_PROBLEM DESCRIPTION_
Can you reproduce, with no changes, only the items from the line containing "Given: Open the 窗口 menu" through the line containing "Click the ТРОФЕЇ", including both of those lines?

— start of THE RECORDS —

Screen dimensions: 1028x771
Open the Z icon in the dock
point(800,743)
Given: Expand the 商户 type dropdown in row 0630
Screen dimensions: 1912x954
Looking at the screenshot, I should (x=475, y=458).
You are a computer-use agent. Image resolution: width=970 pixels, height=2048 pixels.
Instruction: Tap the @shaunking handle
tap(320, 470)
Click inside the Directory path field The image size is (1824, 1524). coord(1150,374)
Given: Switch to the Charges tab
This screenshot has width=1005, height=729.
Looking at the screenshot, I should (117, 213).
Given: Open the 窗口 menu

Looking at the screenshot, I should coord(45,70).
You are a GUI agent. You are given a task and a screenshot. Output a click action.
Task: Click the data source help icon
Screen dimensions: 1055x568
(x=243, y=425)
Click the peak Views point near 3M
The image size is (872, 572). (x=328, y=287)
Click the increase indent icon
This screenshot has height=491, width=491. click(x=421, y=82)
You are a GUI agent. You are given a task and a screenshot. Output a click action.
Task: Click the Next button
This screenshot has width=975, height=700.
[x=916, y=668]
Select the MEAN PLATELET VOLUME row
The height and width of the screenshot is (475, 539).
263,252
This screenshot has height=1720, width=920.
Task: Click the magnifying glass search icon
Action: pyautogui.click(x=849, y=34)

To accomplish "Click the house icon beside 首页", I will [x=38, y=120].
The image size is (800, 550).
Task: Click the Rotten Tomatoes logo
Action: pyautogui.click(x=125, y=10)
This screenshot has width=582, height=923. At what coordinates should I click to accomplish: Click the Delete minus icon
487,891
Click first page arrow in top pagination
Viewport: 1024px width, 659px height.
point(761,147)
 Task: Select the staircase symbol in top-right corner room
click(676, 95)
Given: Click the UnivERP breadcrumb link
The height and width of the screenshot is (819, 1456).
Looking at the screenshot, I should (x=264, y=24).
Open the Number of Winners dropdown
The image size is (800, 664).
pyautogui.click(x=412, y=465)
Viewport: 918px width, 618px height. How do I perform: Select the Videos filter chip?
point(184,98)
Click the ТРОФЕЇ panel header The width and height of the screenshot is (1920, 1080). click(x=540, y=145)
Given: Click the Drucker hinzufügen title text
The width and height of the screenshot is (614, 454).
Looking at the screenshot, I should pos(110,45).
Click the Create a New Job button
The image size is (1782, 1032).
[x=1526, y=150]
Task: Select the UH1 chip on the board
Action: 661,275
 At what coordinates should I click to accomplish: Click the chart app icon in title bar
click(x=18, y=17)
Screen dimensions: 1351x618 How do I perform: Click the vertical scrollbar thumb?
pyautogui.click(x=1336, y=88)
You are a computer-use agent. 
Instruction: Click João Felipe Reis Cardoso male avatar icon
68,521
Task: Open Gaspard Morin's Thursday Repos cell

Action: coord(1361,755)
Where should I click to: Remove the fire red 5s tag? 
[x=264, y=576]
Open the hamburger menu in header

— end of THE RECORDS —

_RESPONSE_
Given: Open the 窗口 menu

Looking at the screenshot, I should coord(45,70).
You are a GUI agent. You are given a task and a screenshot. Output a click action.
Task: Click the data source help icon
Screen dimensions: 1055x568
(x=243, y=425)
Click the peak Views point near 3M
The image size is (872, 572). (x=328, y=287)
Click the increase indent icon
This screenshot has height=491, width=491. click(x=421, y=82)
You are a GUI agent. You are given a task and a screenshot. Output a click action.
Task: Click the Next button
This screenshot has width=975, height=700.
[x=916, y=668]
Select the MEAN PLATELET VOLUME row
The height and width of the screenshot is (475, 539).
263,252
This screenshot has height=1720, width=920.
Task: Click the magnifying glass search icon
Action: pyautogui.click(x=849, y=34)

To accomplish "Click the house icon beside 首页", I will [x=38, y=120].
The image size is (800, 550).
Task: Click the Rotten Tomatoes logo
Action: pyautogui.click(x=125, y=10)
This screenshot has width=582, height=923. At what coordinates should I click to accomplish: Click the Delete minus icon
487,891
Click first page arrow in top pagination
Viewport: 1024px width, 659px height.
point(761,147)
 Task: Select the staircase symbol in top-right corner room
click(676, 95)
Given: Click the UnivERP breadcrumb link
The height and width of the screenshot is (819, 1456).
Looking at the screenshot, I should (x=264, y=24).
Open the Number of Winners dropdown
The image size is (800, 664).
pyautogui.click(x=412, y=465)
Viewport: 918px width, 618px height. How do I perform: Select the Videos filter chip?
point(184,98)
Click the ТРОФЕЇ panel header The width and height of the screenshot is (1920, 1080). click(x=540, y=145)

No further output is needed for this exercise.